Dataset entries
◇ ◇ ◇ ◇ ◇
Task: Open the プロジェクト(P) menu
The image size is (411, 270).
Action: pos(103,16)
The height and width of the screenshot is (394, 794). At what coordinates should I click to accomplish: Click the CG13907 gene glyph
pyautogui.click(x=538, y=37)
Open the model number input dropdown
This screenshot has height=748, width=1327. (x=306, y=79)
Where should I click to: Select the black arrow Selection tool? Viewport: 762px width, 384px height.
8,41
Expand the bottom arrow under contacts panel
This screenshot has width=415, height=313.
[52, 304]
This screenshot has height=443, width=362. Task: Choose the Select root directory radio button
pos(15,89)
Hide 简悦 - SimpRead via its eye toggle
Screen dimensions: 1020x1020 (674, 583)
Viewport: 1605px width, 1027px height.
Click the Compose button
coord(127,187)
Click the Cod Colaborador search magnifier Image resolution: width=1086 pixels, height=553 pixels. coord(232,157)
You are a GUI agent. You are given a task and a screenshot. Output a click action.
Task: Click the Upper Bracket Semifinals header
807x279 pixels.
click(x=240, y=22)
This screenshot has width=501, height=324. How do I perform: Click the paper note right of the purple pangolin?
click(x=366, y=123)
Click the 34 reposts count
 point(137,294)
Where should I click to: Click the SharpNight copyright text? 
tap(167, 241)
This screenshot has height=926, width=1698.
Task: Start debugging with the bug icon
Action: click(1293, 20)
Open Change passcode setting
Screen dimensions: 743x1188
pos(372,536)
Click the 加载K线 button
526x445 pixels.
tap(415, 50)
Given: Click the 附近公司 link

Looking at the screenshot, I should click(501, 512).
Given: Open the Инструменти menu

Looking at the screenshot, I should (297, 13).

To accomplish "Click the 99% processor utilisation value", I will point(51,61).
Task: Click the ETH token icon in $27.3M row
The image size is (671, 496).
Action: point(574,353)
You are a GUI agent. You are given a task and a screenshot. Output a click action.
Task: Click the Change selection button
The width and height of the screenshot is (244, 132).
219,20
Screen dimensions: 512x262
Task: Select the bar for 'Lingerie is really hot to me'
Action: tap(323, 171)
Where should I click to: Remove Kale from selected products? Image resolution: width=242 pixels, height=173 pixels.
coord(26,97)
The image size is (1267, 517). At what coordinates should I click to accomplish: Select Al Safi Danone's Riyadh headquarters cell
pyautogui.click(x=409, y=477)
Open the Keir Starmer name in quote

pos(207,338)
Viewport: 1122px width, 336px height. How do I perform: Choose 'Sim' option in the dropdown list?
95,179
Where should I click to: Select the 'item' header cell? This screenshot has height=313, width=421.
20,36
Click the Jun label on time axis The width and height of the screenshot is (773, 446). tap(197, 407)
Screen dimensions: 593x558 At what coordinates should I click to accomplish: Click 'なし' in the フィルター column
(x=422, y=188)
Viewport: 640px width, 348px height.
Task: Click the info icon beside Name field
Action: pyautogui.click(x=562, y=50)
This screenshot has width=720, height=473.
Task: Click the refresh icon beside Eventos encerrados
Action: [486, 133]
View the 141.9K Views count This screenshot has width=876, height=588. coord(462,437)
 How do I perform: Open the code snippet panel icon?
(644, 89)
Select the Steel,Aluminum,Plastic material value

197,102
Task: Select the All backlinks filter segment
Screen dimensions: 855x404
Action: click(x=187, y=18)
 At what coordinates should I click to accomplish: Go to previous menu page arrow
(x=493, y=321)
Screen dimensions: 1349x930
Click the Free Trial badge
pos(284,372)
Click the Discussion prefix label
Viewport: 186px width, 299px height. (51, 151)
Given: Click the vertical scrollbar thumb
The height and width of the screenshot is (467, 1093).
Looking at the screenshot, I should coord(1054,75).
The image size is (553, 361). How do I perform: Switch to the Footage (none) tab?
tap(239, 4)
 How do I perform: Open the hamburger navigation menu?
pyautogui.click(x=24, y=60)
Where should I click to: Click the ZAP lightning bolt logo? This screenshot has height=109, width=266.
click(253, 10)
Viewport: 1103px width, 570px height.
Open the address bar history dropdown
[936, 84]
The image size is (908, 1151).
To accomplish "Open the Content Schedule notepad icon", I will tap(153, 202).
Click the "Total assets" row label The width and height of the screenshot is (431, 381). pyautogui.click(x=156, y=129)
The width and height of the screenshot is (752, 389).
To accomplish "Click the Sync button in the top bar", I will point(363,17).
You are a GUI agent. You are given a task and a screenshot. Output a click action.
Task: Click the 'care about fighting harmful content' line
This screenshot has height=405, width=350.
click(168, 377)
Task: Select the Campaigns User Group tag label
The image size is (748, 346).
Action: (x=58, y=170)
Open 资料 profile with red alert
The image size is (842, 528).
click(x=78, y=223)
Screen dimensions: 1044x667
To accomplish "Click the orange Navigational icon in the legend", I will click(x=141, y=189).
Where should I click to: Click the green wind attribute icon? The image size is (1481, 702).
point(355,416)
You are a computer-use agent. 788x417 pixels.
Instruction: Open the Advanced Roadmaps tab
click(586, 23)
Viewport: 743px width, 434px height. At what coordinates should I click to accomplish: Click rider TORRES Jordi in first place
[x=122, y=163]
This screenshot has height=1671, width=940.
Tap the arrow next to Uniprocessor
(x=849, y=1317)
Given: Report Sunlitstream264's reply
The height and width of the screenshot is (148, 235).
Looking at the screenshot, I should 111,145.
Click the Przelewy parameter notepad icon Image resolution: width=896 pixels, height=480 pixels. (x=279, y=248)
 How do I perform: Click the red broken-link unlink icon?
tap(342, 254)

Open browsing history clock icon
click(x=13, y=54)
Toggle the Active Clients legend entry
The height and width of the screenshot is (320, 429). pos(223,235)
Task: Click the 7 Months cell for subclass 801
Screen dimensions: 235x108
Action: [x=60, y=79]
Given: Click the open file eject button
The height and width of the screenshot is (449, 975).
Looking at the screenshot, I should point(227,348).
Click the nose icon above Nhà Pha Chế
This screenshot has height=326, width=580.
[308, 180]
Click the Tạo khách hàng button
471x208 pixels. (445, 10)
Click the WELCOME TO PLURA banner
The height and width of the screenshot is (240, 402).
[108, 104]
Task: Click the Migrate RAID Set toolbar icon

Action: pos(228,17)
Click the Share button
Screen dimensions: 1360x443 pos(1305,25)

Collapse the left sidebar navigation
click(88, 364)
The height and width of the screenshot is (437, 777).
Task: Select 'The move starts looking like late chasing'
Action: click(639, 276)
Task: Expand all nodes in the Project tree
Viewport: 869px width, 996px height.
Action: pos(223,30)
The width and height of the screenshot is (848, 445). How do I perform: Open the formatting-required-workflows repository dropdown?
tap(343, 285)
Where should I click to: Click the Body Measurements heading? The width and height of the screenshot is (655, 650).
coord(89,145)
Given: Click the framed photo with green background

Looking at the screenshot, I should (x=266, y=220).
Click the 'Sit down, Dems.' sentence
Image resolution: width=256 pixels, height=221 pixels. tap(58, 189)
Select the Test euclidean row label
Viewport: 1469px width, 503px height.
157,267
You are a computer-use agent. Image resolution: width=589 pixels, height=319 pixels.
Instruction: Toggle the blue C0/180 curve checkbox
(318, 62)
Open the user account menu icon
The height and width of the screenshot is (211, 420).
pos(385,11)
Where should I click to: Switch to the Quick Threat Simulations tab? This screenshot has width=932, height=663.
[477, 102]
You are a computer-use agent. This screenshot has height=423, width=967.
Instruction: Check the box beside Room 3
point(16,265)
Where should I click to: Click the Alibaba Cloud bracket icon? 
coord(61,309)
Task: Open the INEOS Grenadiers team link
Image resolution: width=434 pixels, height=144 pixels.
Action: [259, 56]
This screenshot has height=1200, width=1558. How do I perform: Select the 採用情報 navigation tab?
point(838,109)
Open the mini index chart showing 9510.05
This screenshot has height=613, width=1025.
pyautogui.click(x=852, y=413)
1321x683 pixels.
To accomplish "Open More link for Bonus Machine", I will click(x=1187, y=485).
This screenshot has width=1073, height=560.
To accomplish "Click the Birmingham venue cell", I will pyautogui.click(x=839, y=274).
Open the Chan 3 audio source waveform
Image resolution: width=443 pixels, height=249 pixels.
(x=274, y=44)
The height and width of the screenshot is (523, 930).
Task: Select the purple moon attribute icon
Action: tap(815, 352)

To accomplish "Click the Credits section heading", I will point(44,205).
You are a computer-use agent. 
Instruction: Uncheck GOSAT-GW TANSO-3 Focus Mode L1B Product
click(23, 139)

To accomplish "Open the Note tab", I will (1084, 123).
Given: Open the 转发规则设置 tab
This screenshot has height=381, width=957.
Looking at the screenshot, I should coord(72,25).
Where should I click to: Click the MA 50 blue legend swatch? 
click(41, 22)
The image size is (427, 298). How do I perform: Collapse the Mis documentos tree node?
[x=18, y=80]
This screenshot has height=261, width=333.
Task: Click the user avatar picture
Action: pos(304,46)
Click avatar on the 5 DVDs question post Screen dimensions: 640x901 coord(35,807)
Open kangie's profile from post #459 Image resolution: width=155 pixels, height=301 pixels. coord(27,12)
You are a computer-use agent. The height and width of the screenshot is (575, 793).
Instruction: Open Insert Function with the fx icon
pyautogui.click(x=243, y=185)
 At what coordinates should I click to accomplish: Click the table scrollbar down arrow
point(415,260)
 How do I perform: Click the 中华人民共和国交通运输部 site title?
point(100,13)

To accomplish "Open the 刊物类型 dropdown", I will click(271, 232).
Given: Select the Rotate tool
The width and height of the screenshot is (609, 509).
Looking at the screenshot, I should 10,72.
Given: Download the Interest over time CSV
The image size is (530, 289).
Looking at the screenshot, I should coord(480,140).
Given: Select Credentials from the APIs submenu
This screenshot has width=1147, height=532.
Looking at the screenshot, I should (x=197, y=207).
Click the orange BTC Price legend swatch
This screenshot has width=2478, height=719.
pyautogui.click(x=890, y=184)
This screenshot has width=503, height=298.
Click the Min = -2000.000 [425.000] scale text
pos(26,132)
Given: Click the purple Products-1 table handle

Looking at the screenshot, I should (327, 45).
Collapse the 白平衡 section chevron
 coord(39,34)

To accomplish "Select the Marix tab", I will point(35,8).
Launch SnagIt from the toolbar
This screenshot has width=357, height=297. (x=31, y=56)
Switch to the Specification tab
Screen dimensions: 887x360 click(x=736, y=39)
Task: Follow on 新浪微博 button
◇ ◇ ◇ ◇ ◇
## Task to carry out
Identify the lines in the entries above that contain "orange", then copy them out.

## Task output
To accomplish "Click the orange Navigational icon in the legend", I will click(x=141, y=189).
Click the orange BTC Price legend swatch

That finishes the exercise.